◆ SOURCE EXTRACT ◆
-IR- Database Guide
-IR- Database: Indiana Register

DEPARTMENT OF STATE REVENUE
04-20110287.LOF

Letter of Findings: 04-20110287
Gross Retail Tax
For the Years 2008, 2009, and 2010


NOTICE: Under IC § 4-22-7-7, this document is required to be published in the Indiana Register and is effective on its date of publication. It shall remain in effect until the date it is superseded or deleted by the publication of a new document in the Indiana Register. The publication of the document will provide the general public with information about the Department's official position concerning a specific issue.
ISSUES
I. Subpoena Authority – Gross Retail Tax.
Authority: IC § 6-2.5-9-8; IC § 6-8.1-3-12; IC § 6-8.1-5-1(b); IC § 6-8.1-5-4.
Taxpayer argues that the assessment of sales/use tax is defective because the Department failed to obtain a subpoena requiring Taxpayer to produce its financial books and records.
II. Reasonable Cause – Gross Retail Tax.
Authority: IC § 6-2.5-1-2; IC § 6-2.5-2-1(a); IC § 6-2.5-2-1(b); IC § 6-2.5-3-1(a); IC § 6-2.5-3-2(a); IC § 6-2.5-4-1(b), (c); IC § 6-8.1-5-1(b); IC § 6-8.1-5-1(c); Rhoade v. Ind. Dep't of State Revenue, 774 N.E.2d 1044 (Ind. Tax Ct. 2002); USAir, Inc. v. Ind. Dep't of State Revenue, 623 N.E.2d 466 (Ind. Tax. Ct. 1993).
Taxpayer maintains that the assessment of sales/use tax is flawed because the Department did not have the requisite "reasonable belief" that the Taxpayer ever owed additional tax.
III. Statutory Authority – Gross Retail Tax.
Authority: IC § 6-2.5-1-2; IC § 6-2.5-2-1(a); IC § 6-2.5-3-2(a); IC § 6-2.5-4-1(b), (c); IC § 6-8.1-5-1(c).
Taxpayer states that the assessment of sales/use tax is erroneous because the Department assessed "use" tax on the March 2011 audit "summary" report but issued notices of "Proposed Assessment" which purportedly mislabeled the assessment as "sales" tax.
IV. Calculation Error – Gross Retail Tax.
Authority: IC § 6-8.1-5-1(b); 45 IAC 2.2-5-8(j).
Taxpayer argues that the Department's audit "summary" contains calculation errors and errors in interpreting the information contained on Taxpayer's federal tax returns.
STATEMENT OF FACTS
Taxpayer is an Indiana business which manufactures heating and air conditioning equipment for industrial and warehouse facilities. The Indiana Department of Revenue (Department) selected Taxpayer for a sales and use tax audit. Taxpayer and the Department's efforts to schedule an appointment to review Taxpayer's records were unsuccessful. As a result, an "audit [was] performed based on the best information available."
Taxpayer disagreed with the proposed assessment of additional sales/use tax and submitted a protest to that effect. An administrative hearing was conducted during which Taxpayer's representative explained the basis for the protest. This Letter of Findings results.
I. Subpoena Authority – Gross Retail Tax.
DISCUSSION
Taxpayer maintains that the Department failed to follow the procedures necessary for initiating an audit. Specifically, Taxpayer maintains that the Department was required to issue a subpoena for Taxpayer's records and, if necessary, to petition a local court if competition jurisdiction for an order requiring Taxpayer to produce those records. Since the Department failed to obtain either a subpoena or court order, Taxpayer believes that the assessment should be abated.

◆ STORED DATA ◆
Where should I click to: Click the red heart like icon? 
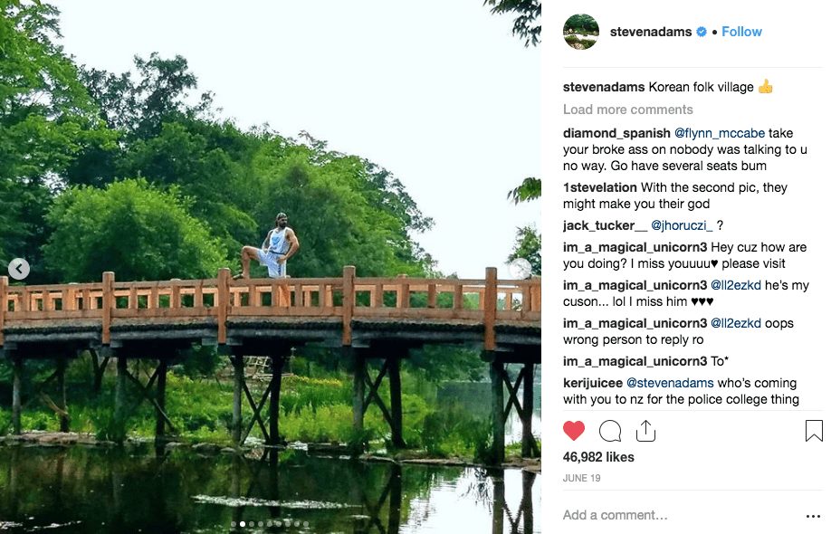point(574,431)
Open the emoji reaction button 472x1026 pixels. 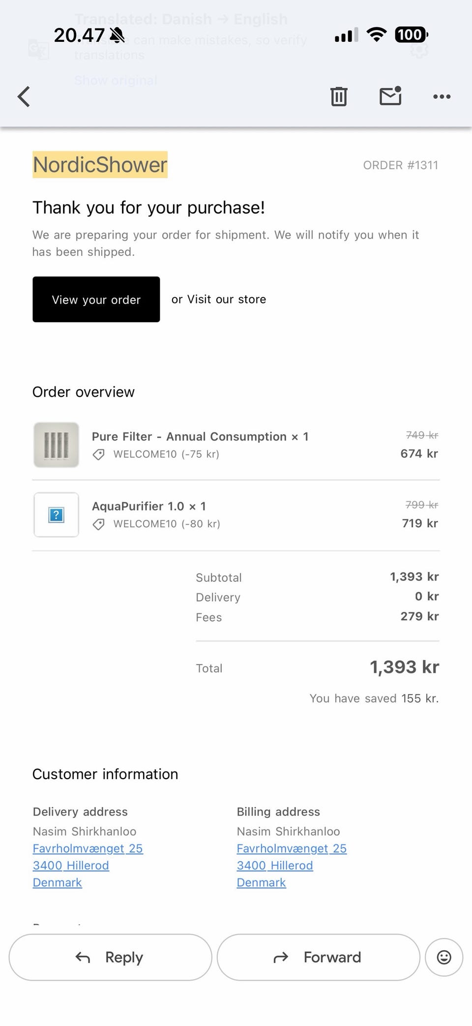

◆ WRITTEN PROBLEM ◆
Reproduce the letter of findings from "Taxpayer argues that the assessment" up to and including "Statutory Authority – Gross Retail Tax.". The data plays no part in this work.

◆ TASK SOLUTION ◆
Taxpayer argues that the assessment of sales/use tax is defective because the Department failed to obtain a subpoena requiring Taxpayer to produce its financial books and records.
II. Reasonable Cause – Gross Retail Tax.
Authority: IC § 6-2.5-1-2; IC § 6-2.5-2-1(a); IC § 6-2.5-2-1(b); IC § 6-2.5-3-1(a); IC § 6-2.5-3-2(a); IC § 6-2.5-4-1(b), (c); IC § 6-8.1-5-1(b); IC § 6-8.1-5-1(c); Rhoade v. Ind. Dep't of State Revenue, 774 N.E.2d 1044 (Ind. Tax Ct. 2002); USAir, Inc. v. Ind. Dep't of State Revenue, 623 N.E.2d 466 (Ind. Tax. Ct. 1993).
Taxpayer maintains that the assessment of sales/use tax is flawed because the Department did not have the requisite "reasonable belief" that the Taxpayer ever owed additional tax.
III. Statutory Authority – Gross Retail Tax.